1987 airplane hijacking

On 24 July 1987, Air Afrique Flight 056, a McDonnell Douglas DC-10-30 operating the Brazzaville–Bangui–Rome–Paris service was hijacked and diverted to Geneva Airport. One passenger was killed and 30 people were injured.

== Aircraft ==
The aircraft involved was a McDonnell Douglas DC-10-30, MSN 46890, registered as TU-TAL, that was manufactured in 1972. It would later be destroyed as Cubana de Aviación Flight 1216 on 21 December 1999 as F-GTDI due to a runway overrun.

== Background ==
The hijacker was 21-year-old Hussein Ali Mohammed Hariri, a Lebanese Shiite who had ties to Hezbollah and the Popular Front for the Liberation of Palestine (PFLP). He had been imprisoned in Israel in 1984 on terrorism charges, but was released in 1985 as part of an International Red Cross exchange for captured Israeli soldiers.

== Hijacking ==
Hariri boarded the flight carrying a pistol and an explosives belt with 500 grams of TNT. Hariri hijacked the flight after it departed Rome Fiumicino Airport and demanded the aircraft to be flown to Beirut. The captain, Eduard Artisu, responded that there was insufficient fuel for the aircraft to reach Beirut without a refueling stop and offered to make a refueling stop in Geneva,Switzerland, which Hariri accepted.

=== Raid ===
Flight 56 landed in Geneva at 8:08 AM. Hariri demanded the release of terrorists Mohammed Ali Hammadi, the lead hijacker of TWA Flight 847, and his brother Abbas Ali Hamadei, aged 22 and 26 respectively. Both were imprisoned in West Germany. Hariri also threatened to kill passengers if his demands were not met. Two hours later, Hariri shot and killed 28-year-old French passenger Xavier Beaulieu. Four hours after landing, passengers opened the emergency exits and began to evacuate the aircraft via the evacuation slides. One flight attendant attempted to overpower Hariri but was shot and injured. 29 people received injuries during the evacuation.
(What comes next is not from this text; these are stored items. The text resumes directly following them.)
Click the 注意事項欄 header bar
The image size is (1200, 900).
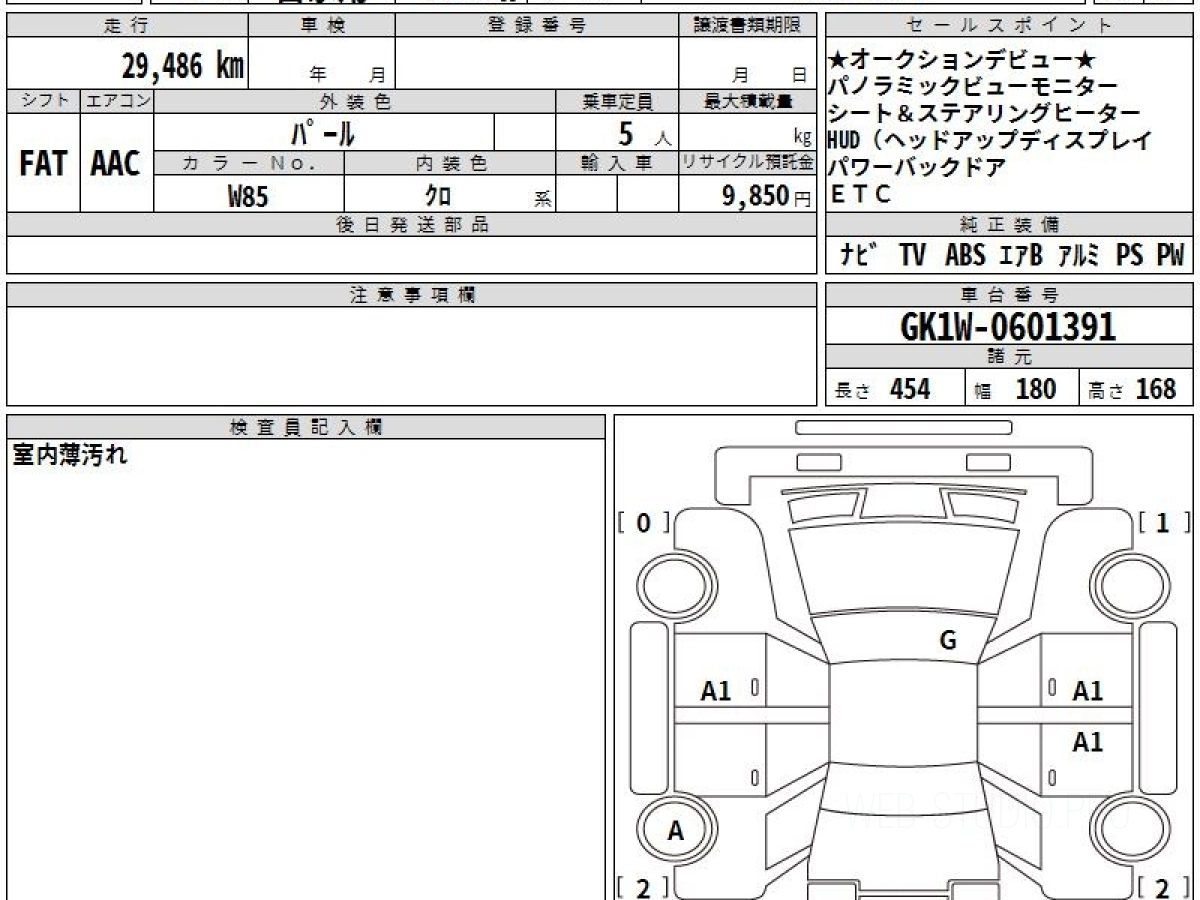412,294
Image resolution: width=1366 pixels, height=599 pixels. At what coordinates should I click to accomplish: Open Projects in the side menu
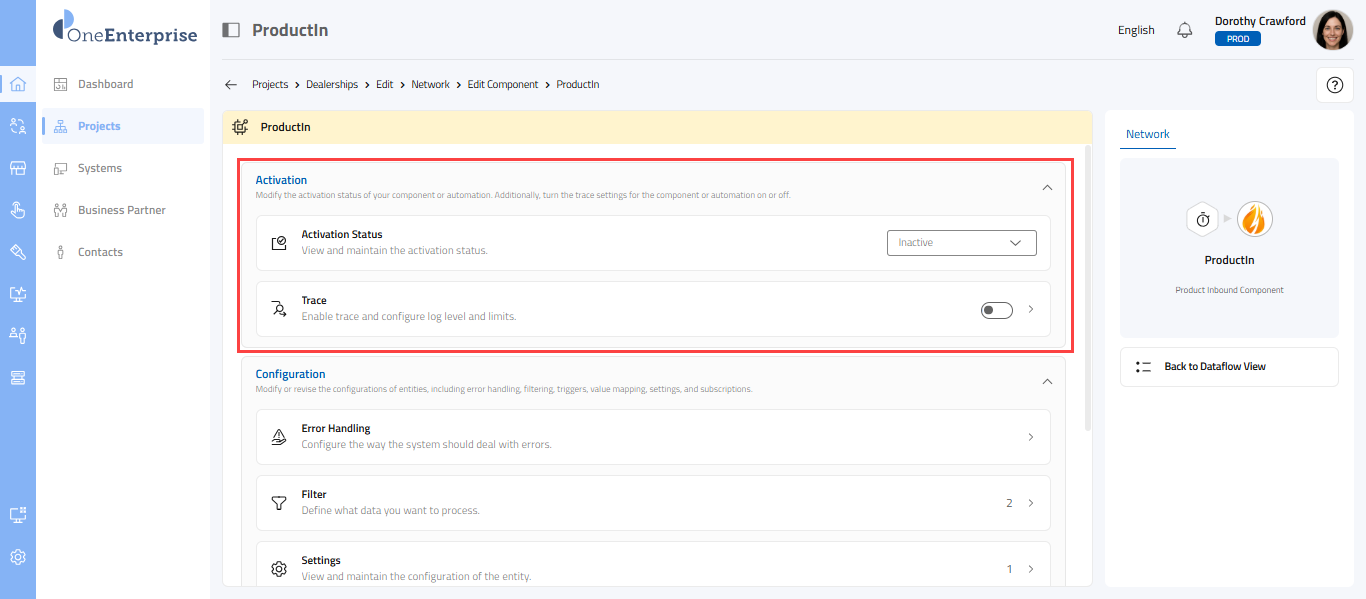point(99,126)
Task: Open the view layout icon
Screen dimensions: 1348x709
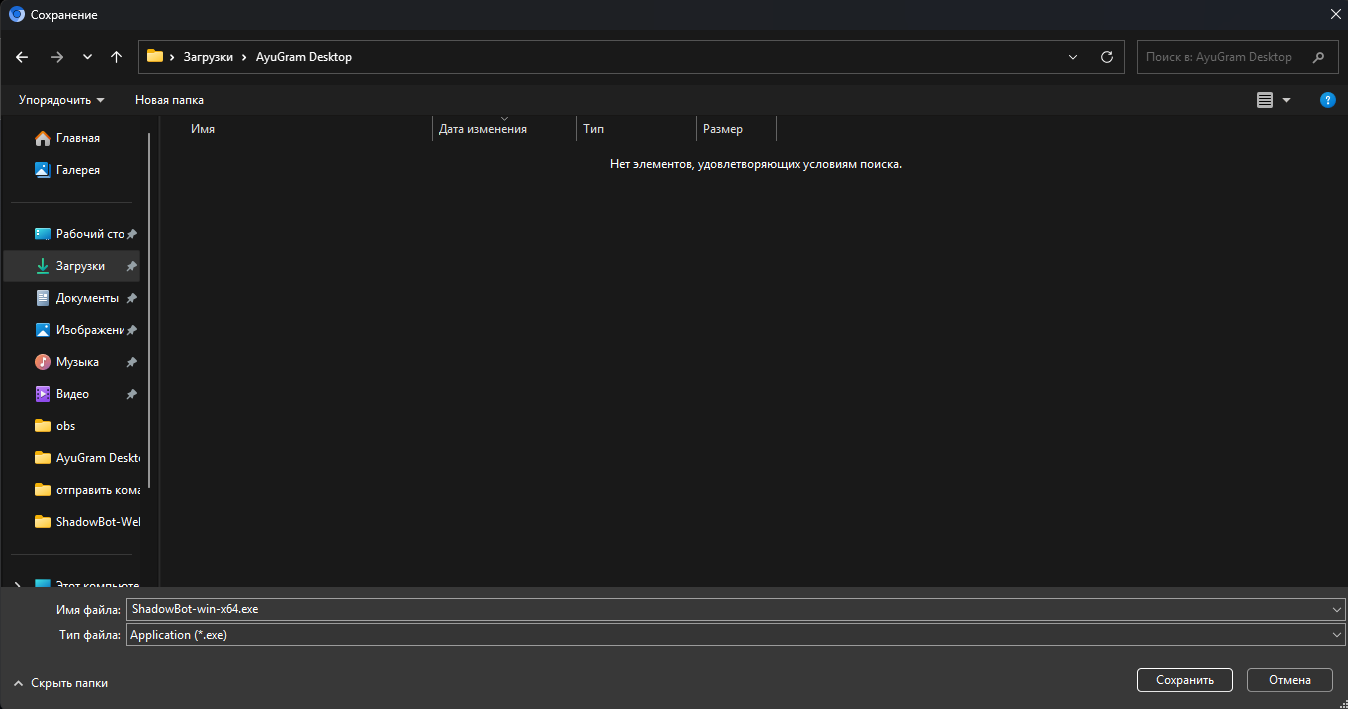Action: pos(1265,100)
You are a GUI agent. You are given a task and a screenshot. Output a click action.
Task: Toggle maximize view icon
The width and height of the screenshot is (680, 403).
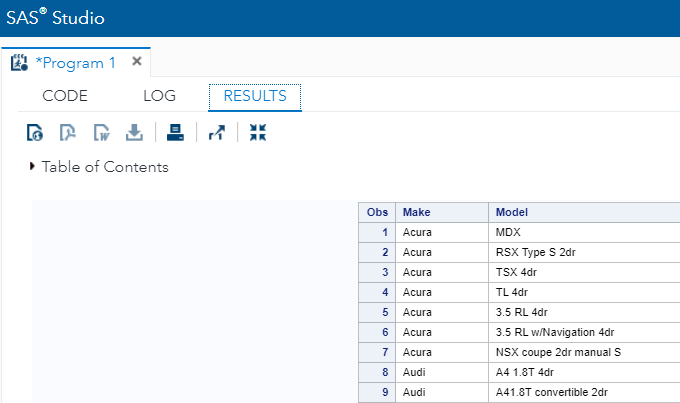point(258,132)
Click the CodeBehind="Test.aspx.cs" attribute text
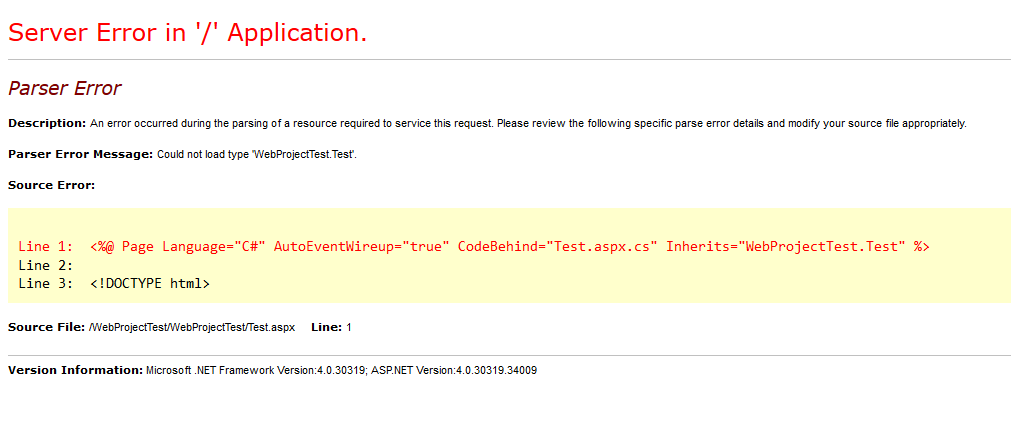Screen dimensions: 1011x441 pos(558,246)

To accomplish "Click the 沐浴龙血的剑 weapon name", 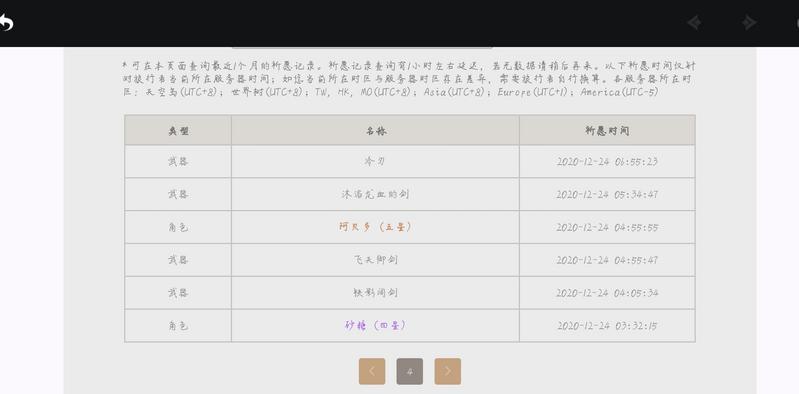I will [375, 194].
The Swiss police then raided the aircraft and overpowered Hariri. The operation lasted eight minutes, while the entire hijacking had lasted for nearly four hours.

== Aftermath ==
Two years after the hijacking, Hussein Hariri was tried at the Federal Supreme Court of Switzerland Lausanne for hijacking, murder, and attempted murder. He was convicted and sentenced to life imprisonment.

In 2002, he escaped from prison and spent three months on the run. At the time, he had been allowed weekend furloughs from prison, in preparation for his release on parole in 2004.

Hariri was released in 2004 and deported to Lebanon.